I am indeed based in the Buckingham Constituency. John Bercow is widely regarded as an excellent constituency MP. His photo has been on every page of the Bucks Herald and Buckingham and Winslow Advertiser for many years, attending every school/WI/whatever event week in week out. He replied to every letter my family ever sent most helpfully. He attended several local hunt functions and has always voted the 'right' way on the hunting issue. He has always taken the time to chat and remembers the name of everyone whom he has ever met. Of course, most local party activists hate him though as he is too 'lefty' and has a dodgy wife and because they have read bad things about him in the mail but then they probably wouldn't have attended the Burma march so I guess I am too lefty for them too - and I am an ex-Tory councillor! As for Sally, I have viewed her at an event or two but know nothing about her unfortunately...


----------



## Dogstar (13 November 2010)

PS According to Wikipedia, Kate Hoey is still an MP, currently a back bencher. She is, indeed, the dogs b*ll*cks.


----------



## Slinkyunicorn (13 November 2010)

I have had a quick look on her Twitter feed but haven't found anything yet - will have a better look tomorrow when I have more time - based on other comments on there however I would guess at anti.
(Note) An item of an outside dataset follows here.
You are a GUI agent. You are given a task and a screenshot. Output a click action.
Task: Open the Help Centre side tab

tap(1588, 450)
As for her husband - I knew him years ago when he went out with a friend - he was a total prat then


----------



## Judgemental (13 November 2010)

Dogstar said:



			I am indeed based in the Buckingham Constituency. John Bercow is widely regarded as an excellent constituency MP. His photo has been on every page of the Bucks Herald and Buckingham and Winslow Advertiser for many years, attending every school/WI/whatever event week in week out. He replied to every letter my family ever sent most helpfully. He attended several local hunt functions and has always voted the 'right' way on the hunting issue. He has always taken the time to chat and remembers the name of everyone whom he has ever met. Of course, most local party activists hate him though as he is too 'lefty' and has a dodgy wife and because they have read bad things about him in the mail but then they probably wouldn't have attended the Burma march so I guess I am too lefty for them too - and I am an ex-Tory councillor! As for Sally, I have viewed her at an event or two but know nothing about her unfortunately...
		
Click to expand...

Dogstar, you are a 'STAR'

I am sure many people up and down the country have wondered what the Speaker's position was on the hunting issue. We all know what his predecessor thought!
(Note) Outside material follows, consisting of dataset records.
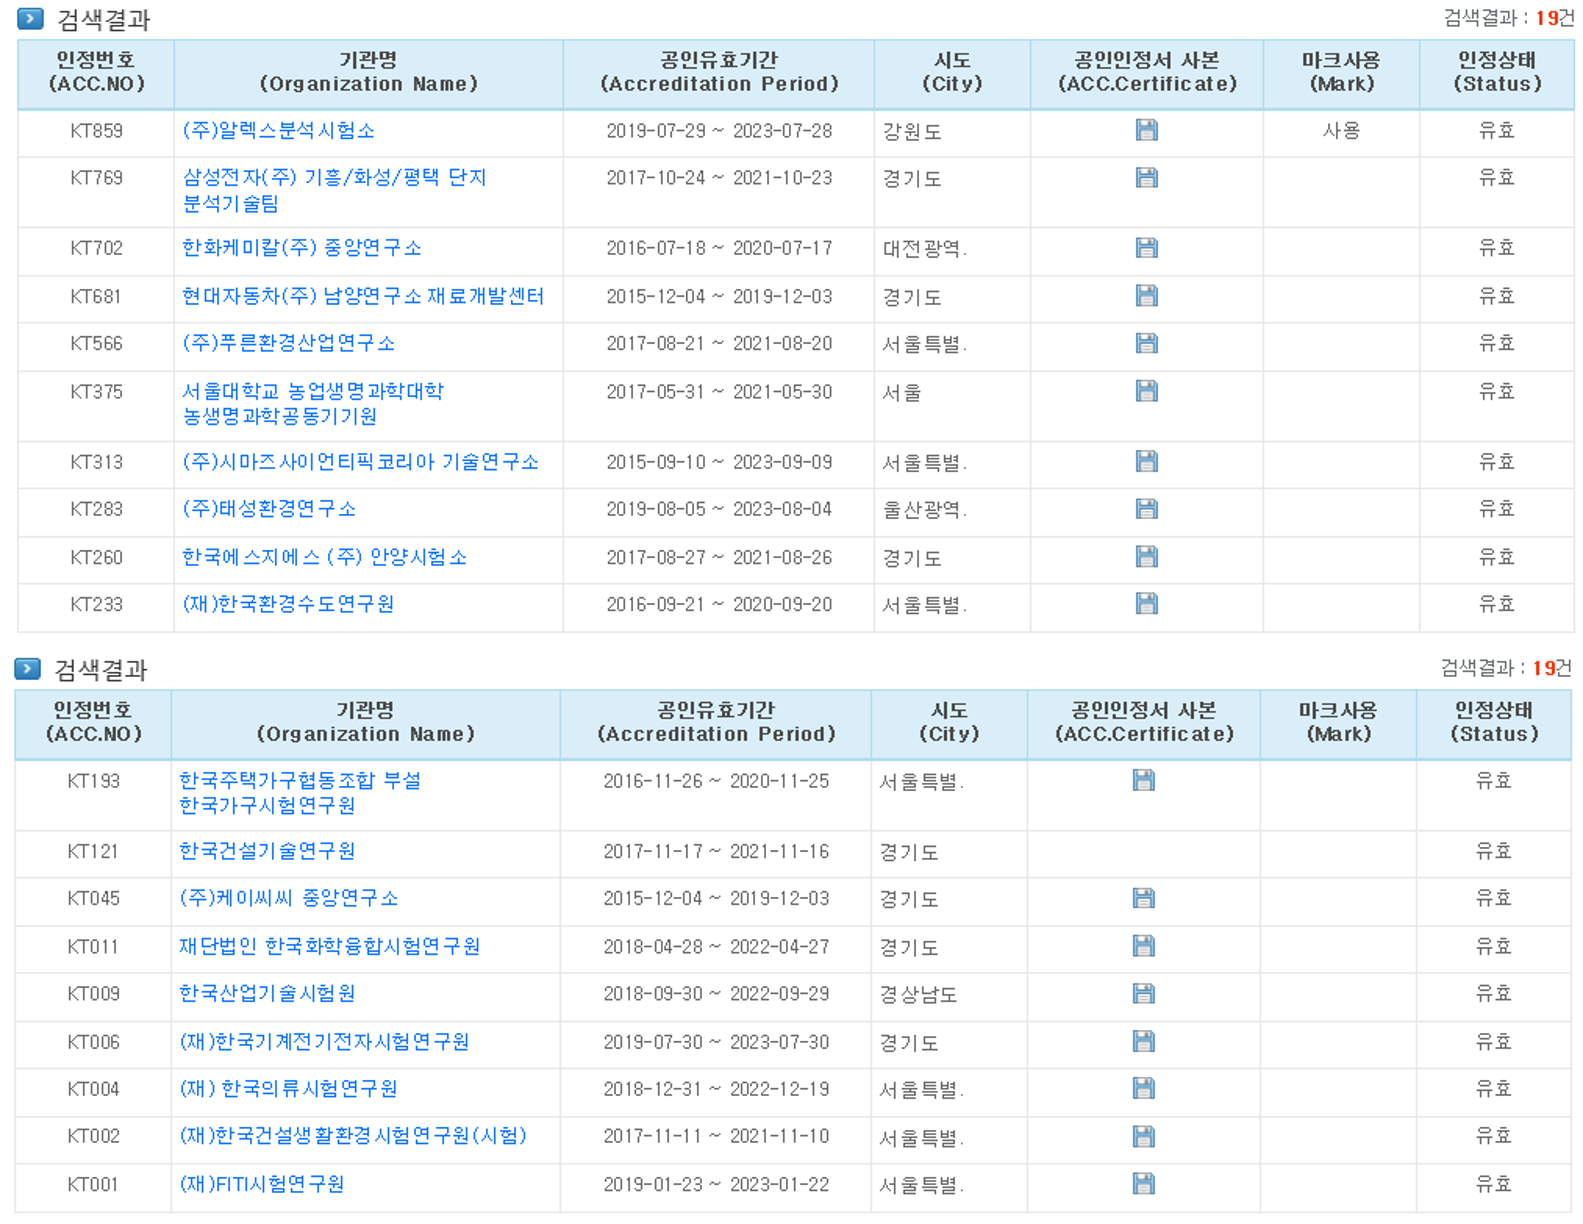This screenshot has width=1583, height=1224.
Task: Click certificate save icon for KT769
Action: pyautogui.click(x=1146, y=178)
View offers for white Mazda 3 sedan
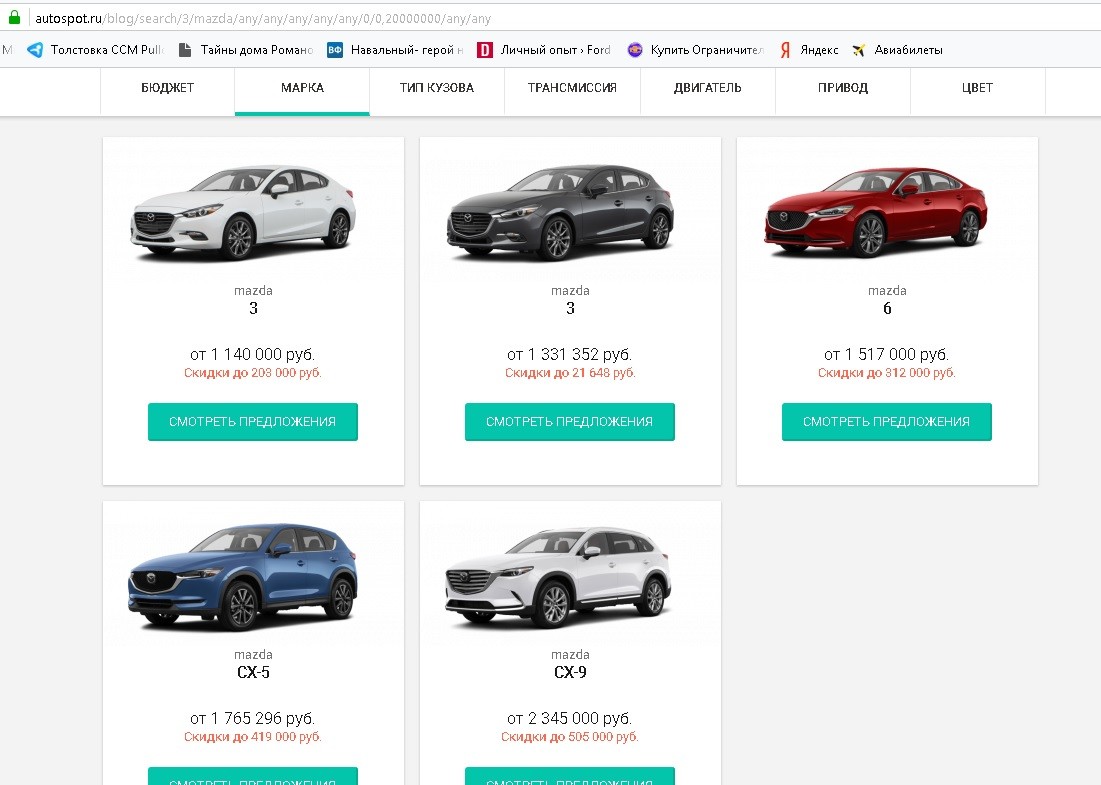Image resolution: width=1101 pixels, height=785 pixels. 253,422
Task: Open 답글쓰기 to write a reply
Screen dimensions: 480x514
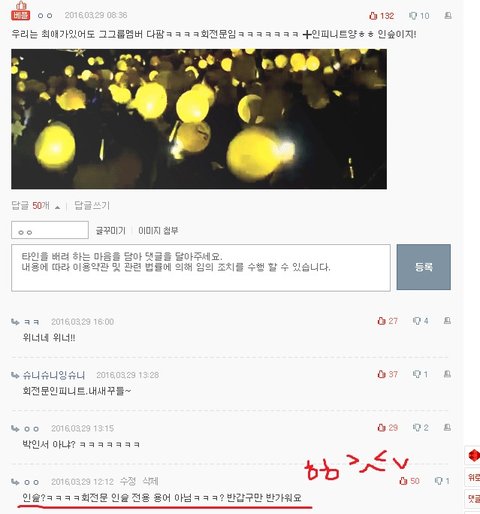Action: pyautogui.click(x=92, y=205)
Such matters are always confined to constituency level and it is only when one is catapulted into the high profile position such as Speaker of the House of Commons and in all the circumstances, that these matters become important nationally.

I believe we have highlighted a very interesting point on this forum for our fellow hunters to have knowledge and tailor their views accordingly.

So far as Sally Bercow is concerned, clearly this is the first time we, as a nation, have experienced a Speaker with a wife who speaks her mind and very publicly.

It always seems to me that once folk find themselves as part of the Palace of Westminster, they take on a somewhat different persona.

So do we offer the Speaker's wife a day or two's hunting and offer to mount her?

Personally I am not going to judge this book by it's cover, until the lady has spoken.

After all she went to Marlborough College, which had a pack of beagles - did she hunt with them?

The question I ask, is all this left Labour supporting stuff, just a marketing ploy. Where she a Conservative as the Speakers Wife it would not attract much attention.

So Mrs Bercow, do come and tell us all about it. I think you have something to say in your own right, but also as an MP's wife and the wife of the Speaker.

No, I think I can see where you are coming from and it might be just what the system wants.


----------



## Herne (18 November 2010)

I sat in the visitors gallery in the House of Commons in one of the many debates pre-ban and watched John Bercow - who was then a Tory Shadow Minster - deliver an absolutely blistering speech in defence of hunting and against a Ban.

If there were more MPs who could speak on the matter as compellingly, confidently and competantly as he did, then we would never have even gotten into this mess.


----------



## Judgemental (18 November 2010)

Herne said:



			I sat in the visitors gallery in the House of Commons in one of the many debates pre-ban and watched John Bercow - who was then a Tory Shadow Minster - deliver an absolutely blistering speech in defence of hunting and against a Ban.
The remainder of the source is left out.